Marar discussed a project that she directed and that was produced by Ike Rofe under the working title Rage & Resist. Looking around the room from the stage, she started off by saying: “It’s really nice, actually, to see Palestinian filmmakers and films being the occupiers of a space.”
Her film focuses on Palestine Action, “a U.K.-based activist group, [focused on] direct action,” she said. “They go to the Israeli weapons manufacturers, and they smash [things] up, and they take matters into their own hands.” In 2025, the group was designated a terrorist organization in the U.K., which means, she said, that “for legal reasons I cannot support them.” But she has followed members of the group for about two and a half years, “and my film is about the two founders, Huda, an Iraqi Palestinian woman, and Richard, who is English, and a few other characters.”
Al Kuray discussed Rehearsing for Justice, which she directed and which was produced by Nefise Özkal Lorentzen and Ola Hunnes. “I staged a confrontation with an Israeli war criminal,” portrayed by an actor, in a hotel in Jordan, she explained. “Where is all this rage going to go?” was the question she wanted to explore. “Of course, it becomes explosive” as people go through a “personal justice” experience.
Al Kury offered about the Palestinian experience: “We have been trying not to fall into victim modes, but we are victims.” Her film, she shared, explores: “How do we kill fascism without becoming fascist ourselves?”
Director Kurdi brought The Last Mayor of Jerusalem, her first feature doc, to the event.
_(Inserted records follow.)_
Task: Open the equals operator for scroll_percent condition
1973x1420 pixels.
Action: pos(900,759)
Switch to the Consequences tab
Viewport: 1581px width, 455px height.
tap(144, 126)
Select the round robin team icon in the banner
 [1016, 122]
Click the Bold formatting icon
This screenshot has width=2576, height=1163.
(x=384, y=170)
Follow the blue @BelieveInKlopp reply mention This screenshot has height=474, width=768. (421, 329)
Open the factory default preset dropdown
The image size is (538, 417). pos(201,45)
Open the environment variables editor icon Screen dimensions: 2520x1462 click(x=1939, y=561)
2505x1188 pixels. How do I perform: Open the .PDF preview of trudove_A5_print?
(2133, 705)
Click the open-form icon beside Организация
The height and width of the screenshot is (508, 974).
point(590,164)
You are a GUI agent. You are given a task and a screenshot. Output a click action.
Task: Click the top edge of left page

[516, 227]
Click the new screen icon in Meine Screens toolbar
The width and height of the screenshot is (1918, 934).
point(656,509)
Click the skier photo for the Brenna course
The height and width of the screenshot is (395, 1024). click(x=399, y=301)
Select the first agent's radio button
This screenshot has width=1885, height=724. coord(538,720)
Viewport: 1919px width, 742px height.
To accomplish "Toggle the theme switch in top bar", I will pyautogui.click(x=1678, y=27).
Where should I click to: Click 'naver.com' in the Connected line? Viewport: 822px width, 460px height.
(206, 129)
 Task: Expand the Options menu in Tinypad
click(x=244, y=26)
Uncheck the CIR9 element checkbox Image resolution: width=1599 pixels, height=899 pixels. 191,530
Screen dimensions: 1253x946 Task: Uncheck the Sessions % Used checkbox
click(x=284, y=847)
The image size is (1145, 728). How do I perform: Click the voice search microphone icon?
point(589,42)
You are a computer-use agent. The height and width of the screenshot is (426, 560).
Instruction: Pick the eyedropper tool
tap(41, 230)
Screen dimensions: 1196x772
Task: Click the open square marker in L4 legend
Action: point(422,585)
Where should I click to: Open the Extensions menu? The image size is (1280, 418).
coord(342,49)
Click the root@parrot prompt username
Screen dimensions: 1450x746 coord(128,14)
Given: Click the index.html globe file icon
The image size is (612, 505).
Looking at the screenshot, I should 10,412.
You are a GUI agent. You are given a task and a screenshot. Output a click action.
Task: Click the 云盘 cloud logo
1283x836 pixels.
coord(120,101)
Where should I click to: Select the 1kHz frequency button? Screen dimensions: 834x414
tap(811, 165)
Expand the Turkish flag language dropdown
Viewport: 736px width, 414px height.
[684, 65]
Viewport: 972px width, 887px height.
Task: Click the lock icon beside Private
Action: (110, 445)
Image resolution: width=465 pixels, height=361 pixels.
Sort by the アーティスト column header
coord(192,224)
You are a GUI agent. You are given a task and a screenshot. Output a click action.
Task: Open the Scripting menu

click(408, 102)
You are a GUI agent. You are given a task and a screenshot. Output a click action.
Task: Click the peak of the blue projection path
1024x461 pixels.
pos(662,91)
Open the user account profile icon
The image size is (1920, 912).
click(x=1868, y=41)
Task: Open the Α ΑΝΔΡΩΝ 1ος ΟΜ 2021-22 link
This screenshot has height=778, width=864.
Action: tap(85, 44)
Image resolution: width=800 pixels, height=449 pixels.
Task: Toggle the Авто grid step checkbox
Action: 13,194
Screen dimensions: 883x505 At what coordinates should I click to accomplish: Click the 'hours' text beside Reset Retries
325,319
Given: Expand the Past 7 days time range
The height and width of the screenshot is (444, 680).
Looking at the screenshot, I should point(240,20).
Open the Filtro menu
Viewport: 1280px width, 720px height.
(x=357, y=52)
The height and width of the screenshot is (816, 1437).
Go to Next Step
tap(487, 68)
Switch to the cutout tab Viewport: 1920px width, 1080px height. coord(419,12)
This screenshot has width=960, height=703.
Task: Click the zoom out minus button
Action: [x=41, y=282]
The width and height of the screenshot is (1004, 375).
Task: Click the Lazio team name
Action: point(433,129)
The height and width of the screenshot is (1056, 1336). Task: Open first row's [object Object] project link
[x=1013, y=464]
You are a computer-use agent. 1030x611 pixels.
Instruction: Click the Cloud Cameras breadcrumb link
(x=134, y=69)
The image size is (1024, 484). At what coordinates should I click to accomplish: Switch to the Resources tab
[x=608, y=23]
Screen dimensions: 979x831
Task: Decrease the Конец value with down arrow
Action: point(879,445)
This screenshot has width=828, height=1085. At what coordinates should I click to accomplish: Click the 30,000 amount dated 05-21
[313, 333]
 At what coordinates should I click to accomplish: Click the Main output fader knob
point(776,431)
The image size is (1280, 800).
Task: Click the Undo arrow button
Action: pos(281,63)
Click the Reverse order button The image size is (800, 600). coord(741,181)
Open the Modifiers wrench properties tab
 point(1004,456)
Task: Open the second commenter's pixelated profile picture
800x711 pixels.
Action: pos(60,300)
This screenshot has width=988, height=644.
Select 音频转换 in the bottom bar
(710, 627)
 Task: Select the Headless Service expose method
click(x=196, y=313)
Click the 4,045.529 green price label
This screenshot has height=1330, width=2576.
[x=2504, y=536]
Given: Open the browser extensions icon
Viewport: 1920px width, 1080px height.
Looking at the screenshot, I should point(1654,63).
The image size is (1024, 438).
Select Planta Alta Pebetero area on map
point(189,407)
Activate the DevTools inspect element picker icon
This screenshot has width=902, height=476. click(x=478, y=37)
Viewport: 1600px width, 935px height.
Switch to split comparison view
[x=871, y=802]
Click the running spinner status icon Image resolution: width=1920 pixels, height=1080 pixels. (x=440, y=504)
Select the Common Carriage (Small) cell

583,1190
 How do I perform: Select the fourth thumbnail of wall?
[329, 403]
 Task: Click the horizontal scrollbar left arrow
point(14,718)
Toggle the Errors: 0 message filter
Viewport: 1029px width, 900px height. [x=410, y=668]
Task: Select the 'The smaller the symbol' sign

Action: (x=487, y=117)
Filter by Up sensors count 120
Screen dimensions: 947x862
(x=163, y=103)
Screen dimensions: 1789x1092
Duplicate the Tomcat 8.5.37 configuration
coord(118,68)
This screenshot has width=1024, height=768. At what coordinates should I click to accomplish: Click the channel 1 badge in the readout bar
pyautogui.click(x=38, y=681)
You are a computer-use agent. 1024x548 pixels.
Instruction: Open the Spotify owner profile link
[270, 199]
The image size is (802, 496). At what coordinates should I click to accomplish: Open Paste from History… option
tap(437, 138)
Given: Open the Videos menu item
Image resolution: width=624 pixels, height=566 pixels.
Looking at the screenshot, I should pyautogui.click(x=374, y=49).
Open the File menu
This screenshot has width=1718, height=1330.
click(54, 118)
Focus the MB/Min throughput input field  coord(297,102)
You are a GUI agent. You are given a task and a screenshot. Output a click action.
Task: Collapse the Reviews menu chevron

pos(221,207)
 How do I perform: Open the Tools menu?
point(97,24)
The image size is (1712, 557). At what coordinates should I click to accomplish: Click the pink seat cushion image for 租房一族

Produced by Janay Boulos, it is “a story of survival and love” that explores the story of Jerusalem’s last Palestinian mayor, Rawhi Al-Khatib, she explained. The film, which mixes animation and other footage, shows him getting deported as an alleged national security threat, among other things.
Asked about key challenges she sees for Palestinian filmmakers, she said: “The onus is on us to come together and bring these stories and push for changes.”
Director Muallem’s first feature doc, Condemned to Dream, produced by Jiries Copti, follows the Ramallah theater, also called Ashtar, run by the filmmaker’s parents, described as “one of the few spaces of creativity and freedom for Palestinian youth.” A summary also reads: “As occupation erases identity and censors narratives, the film documents fragile beauty,” affirming culture as a form of resistance. “Resistance has so many forms, and culture is one of them,” Muaellem told the Copenhagen audience.
Asked about her challenges, the filmmaker said that it is “Not being censored” in Palestine and in France where she now lives.
Just days after the Oscars, Al Kury wrapped up the event with the words: “We should win an Oscar for pretending that everything is normal.”